Its creation was inspired by customer requests that Groves and his staff would field at Ellen's, the all-day restaurant he opened in the West End in 2012.
"One of the most common questions we receive, especially from customers who are not familiar with the area, is, 'Where can we go and hear country music?'" Groves says. "We'd send people to Cowboys on Northwest Highway, but that's more of a dance/meat-market bar. There is a shortage of country & Western music venues in Dallas."
"I like country music," he says. "I used to live in Amarillo for a while where they had a lot of great establishments with a country-Western flair that were welcoming and diverse, and I realized, there is not a honky tonk bar to sit and have a nice whiskey and decent food and listen to a good country band."

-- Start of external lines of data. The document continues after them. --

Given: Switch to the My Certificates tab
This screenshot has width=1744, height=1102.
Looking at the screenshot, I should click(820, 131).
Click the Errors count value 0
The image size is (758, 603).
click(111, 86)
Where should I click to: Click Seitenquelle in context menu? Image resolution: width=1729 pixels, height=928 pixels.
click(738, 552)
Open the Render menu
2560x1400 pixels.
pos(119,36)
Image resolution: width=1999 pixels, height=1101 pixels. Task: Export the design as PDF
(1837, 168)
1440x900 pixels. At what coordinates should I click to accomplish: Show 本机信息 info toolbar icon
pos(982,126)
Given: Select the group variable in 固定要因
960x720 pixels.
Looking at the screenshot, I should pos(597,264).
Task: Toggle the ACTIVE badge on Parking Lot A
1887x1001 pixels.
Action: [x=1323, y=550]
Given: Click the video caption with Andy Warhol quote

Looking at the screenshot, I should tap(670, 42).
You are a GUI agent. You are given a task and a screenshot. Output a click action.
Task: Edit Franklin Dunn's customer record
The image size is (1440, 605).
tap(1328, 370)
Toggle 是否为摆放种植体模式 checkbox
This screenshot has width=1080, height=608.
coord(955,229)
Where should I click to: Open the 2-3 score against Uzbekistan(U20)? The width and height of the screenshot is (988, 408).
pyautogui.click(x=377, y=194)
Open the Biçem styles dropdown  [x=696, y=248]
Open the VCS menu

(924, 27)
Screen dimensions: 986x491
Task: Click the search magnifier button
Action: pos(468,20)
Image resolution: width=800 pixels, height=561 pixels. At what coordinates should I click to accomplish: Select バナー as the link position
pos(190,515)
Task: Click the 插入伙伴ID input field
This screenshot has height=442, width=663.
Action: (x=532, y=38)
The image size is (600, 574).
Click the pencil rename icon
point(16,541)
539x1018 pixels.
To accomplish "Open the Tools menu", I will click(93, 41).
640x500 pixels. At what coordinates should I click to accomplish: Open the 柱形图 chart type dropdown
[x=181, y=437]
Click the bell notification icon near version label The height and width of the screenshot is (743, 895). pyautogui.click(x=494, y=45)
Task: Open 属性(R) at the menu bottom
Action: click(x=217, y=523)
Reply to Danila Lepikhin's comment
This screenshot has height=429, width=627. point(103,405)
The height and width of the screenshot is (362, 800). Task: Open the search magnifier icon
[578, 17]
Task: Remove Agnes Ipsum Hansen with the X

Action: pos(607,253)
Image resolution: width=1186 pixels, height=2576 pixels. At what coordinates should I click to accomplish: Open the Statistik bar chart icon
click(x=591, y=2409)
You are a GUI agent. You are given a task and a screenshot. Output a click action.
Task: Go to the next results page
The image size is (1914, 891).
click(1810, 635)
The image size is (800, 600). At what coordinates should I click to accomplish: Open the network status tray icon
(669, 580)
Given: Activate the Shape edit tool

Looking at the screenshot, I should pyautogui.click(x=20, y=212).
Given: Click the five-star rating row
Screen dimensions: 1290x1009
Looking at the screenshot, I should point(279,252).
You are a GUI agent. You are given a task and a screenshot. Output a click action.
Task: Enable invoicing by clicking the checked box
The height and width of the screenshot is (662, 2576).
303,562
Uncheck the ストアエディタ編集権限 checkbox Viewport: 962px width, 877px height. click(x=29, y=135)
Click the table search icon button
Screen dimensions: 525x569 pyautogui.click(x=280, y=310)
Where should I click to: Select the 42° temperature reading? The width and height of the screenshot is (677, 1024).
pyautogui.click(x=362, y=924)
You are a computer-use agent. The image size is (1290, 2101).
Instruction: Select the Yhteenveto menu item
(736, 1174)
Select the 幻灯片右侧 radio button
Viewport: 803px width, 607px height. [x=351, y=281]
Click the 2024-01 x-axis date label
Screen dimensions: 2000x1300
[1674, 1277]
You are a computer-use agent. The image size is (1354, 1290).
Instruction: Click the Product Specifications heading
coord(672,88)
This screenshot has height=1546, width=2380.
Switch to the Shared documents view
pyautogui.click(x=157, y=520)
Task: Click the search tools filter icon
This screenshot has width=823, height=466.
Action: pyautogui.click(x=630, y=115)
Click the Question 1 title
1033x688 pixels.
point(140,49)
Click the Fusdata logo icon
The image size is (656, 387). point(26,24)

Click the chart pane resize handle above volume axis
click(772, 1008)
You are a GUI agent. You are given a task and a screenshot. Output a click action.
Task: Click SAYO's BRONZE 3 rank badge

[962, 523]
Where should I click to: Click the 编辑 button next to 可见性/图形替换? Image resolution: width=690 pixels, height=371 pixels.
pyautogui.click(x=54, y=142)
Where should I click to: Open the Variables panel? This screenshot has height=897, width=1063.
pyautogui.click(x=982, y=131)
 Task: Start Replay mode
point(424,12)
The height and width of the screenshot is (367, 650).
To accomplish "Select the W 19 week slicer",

His vision is Tootsie's, the famed honky-tonk bar in Nashville. "It's just a place where everyone is comfortable and people can listen to live music all day long," he says.
But Jack Ruby's will also host comedy one night per week, and an "amateur night" — not karaoke — backed by a house band.
The menu features what he calls "pub food": burgers, hot dogs, chicken wings — "what you'd get when you're having beers," he says.
There's also pimento cheese, Frito chili pie, loaded queso, a fried bologna sandwich, and JR's nachos.
Beyond the proximity to Dealey Plaza, the West End seemed like the right location, period-wise.
"The architecture and age of the buildings lends itself to that late 1800s-early 1900s era — it seems like a good place for a bar like this," he says. "That's been my approach, I gave it a weathered vibe, I wanted to make it feel like it was 100 years old."
He's also not passing up the opportunity for kitsch such as a T-shirt they sell that says "I took a shot at Jack Ruby's."
"The Sixth Floor museum is the most visited spot in Dallas, it remains of interest," he says. "I'm a history buff and I love the weirdness of Jack Ruby, and love that he owned a bar."